Construction training in Guam completed

All thirty participants of the American Samoa Emergency Grant (ASNEG) Program “have successfully completed the core construction training program” in Guam, said Human Resources Department director Evelyn Vaitautolu Langford, responding yesterday to Samoa News questions for an update on the group’s accomplishments.

Guam’s news media reports that the six-month training program is a public-private partnership between the American Samoa Government, the Ukudu Workforce Housing and Training Village and the Center for Micronesian Empowerment (CME).

Langford told Samoa News that fifteen of the group members are now proceeding with the Craft Labor Certification program.

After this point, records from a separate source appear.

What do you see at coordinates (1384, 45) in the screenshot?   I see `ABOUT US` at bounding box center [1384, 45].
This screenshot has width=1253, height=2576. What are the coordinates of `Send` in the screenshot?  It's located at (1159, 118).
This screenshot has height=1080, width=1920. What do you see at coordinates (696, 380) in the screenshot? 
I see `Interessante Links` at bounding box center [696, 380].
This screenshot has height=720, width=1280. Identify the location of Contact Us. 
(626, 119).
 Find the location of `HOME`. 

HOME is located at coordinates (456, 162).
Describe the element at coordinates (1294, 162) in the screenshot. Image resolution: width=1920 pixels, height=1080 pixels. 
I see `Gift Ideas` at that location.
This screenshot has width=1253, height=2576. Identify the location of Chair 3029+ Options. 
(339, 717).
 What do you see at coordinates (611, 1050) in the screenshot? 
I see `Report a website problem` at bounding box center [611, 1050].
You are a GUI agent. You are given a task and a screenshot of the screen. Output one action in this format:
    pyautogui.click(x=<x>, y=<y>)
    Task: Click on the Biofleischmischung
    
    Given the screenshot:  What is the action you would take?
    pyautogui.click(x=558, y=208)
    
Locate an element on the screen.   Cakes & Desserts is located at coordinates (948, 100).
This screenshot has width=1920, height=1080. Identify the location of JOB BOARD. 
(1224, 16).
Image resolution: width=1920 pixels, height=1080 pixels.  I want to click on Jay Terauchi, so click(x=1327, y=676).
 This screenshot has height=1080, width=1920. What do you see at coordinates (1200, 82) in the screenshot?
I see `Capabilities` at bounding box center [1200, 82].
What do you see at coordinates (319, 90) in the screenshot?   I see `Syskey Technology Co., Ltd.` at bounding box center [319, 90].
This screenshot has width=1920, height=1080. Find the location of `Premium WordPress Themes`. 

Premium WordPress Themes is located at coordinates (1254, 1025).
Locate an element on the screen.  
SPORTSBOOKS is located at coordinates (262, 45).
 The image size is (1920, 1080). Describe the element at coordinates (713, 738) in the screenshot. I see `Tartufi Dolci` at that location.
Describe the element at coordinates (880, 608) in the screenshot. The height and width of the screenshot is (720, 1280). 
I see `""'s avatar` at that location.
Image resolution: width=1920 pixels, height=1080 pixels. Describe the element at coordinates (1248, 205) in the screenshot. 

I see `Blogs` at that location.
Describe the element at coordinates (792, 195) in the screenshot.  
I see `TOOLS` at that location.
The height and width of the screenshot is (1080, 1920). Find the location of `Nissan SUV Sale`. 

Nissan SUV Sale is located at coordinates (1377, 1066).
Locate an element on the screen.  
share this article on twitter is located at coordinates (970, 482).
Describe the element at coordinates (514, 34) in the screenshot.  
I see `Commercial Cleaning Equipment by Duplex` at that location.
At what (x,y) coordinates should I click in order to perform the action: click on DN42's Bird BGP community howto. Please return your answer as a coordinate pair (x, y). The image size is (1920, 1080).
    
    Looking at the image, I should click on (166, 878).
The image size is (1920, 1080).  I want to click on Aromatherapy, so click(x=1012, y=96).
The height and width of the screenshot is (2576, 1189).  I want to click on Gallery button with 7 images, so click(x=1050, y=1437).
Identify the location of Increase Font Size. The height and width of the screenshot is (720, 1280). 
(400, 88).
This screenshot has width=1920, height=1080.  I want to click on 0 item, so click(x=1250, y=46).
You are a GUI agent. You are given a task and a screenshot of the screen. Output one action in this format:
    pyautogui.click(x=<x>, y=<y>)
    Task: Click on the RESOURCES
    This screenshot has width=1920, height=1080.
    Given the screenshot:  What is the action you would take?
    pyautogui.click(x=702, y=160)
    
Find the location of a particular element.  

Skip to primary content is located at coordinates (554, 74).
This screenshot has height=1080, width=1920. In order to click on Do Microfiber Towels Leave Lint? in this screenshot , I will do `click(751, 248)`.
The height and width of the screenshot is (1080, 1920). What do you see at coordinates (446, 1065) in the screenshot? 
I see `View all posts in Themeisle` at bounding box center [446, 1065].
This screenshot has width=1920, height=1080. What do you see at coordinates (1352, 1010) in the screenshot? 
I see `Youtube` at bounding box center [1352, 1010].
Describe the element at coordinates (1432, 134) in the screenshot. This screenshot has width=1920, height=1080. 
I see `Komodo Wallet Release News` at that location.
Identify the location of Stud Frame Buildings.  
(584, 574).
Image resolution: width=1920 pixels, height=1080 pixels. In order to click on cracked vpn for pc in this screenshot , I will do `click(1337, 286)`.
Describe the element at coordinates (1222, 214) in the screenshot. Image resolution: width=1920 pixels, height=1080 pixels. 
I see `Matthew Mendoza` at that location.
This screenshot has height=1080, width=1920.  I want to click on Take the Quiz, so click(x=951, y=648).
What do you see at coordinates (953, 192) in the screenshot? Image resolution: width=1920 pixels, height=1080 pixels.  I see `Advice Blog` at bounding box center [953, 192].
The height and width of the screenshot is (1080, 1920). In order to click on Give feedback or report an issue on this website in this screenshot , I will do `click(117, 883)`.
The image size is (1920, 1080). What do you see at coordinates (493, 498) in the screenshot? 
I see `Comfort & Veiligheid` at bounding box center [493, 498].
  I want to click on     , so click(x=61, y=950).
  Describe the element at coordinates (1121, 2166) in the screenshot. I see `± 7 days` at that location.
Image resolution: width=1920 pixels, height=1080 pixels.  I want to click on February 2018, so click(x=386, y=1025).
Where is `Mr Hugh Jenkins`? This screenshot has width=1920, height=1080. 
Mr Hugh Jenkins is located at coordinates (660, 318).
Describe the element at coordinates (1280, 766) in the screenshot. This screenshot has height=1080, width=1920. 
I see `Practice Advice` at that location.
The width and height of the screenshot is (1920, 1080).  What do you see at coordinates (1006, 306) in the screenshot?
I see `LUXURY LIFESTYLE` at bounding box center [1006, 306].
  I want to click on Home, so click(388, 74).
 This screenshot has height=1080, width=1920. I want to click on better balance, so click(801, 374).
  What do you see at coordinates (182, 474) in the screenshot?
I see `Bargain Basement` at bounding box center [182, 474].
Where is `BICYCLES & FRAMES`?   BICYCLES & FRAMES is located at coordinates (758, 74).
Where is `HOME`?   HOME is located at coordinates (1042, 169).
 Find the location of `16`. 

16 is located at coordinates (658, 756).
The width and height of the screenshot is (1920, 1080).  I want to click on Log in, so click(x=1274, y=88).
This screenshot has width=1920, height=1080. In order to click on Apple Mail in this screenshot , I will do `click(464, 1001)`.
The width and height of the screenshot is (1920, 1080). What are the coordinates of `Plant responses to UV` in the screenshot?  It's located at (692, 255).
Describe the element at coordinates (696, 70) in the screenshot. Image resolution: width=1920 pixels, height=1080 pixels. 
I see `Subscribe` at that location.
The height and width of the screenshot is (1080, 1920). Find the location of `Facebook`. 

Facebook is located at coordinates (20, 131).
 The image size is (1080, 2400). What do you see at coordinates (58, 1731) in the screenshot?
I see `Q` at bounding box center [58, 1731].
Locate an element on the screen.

Job search activities are currently underway and two have been hired thus far in Guam with eight more pending final selection.

The first to be hired in Guam is Fue Tili Jr., who now works as a heavy equipment operator for Watts Constructors on the Naval Base. The resident of Aoa has completed his tests for knowledge on operating heavy equipment and now has an operator’s card for operating heavy equipment, according to information provided by Langford on the ASNEG group update.

“Three times a week the group participates in either job application and search activities or are being taken to employers around Guam,” said Langford. “When not involved in job search activities they are participating in on-the-job training at job sites around Guam.”

So far, said Langford, both groups involved in on the job training have renovated 20 classrooms for the Guam Department of Education. Additionally, mayors and other officials are requesting that CME and its American Samoan class assist their villages as well. 

The ASNEG has been getting a lot of media attention in Guam and have been welcomed by the community there, according DHR information from Guam, adding that at the end of last month, the group offered a thank-you hymn to over 300 employers at the island’s largest workforce development conference and made an enormously positive impression with the conference participants and the various heads of state who attended from around Micronesia.

According to Langford, all of the participants in Guam have a weekly Skype session arranged by the ASNEG staff for the parents and families.

Graduation from the CME program is scheduled for late May.

Langford and the ASNEG program manager will be conducting a site-visit of the CME program in two weeks time for program compliance and the DHR officials will also deliver gifts to the participants from their families in American Samoa.

DHR says CME staff is also assisting the participants, who will be transitioning into permanent jobs with housing and transportation arrangements. The participants will be paying for their own housing and transportation with wages received from their jobs.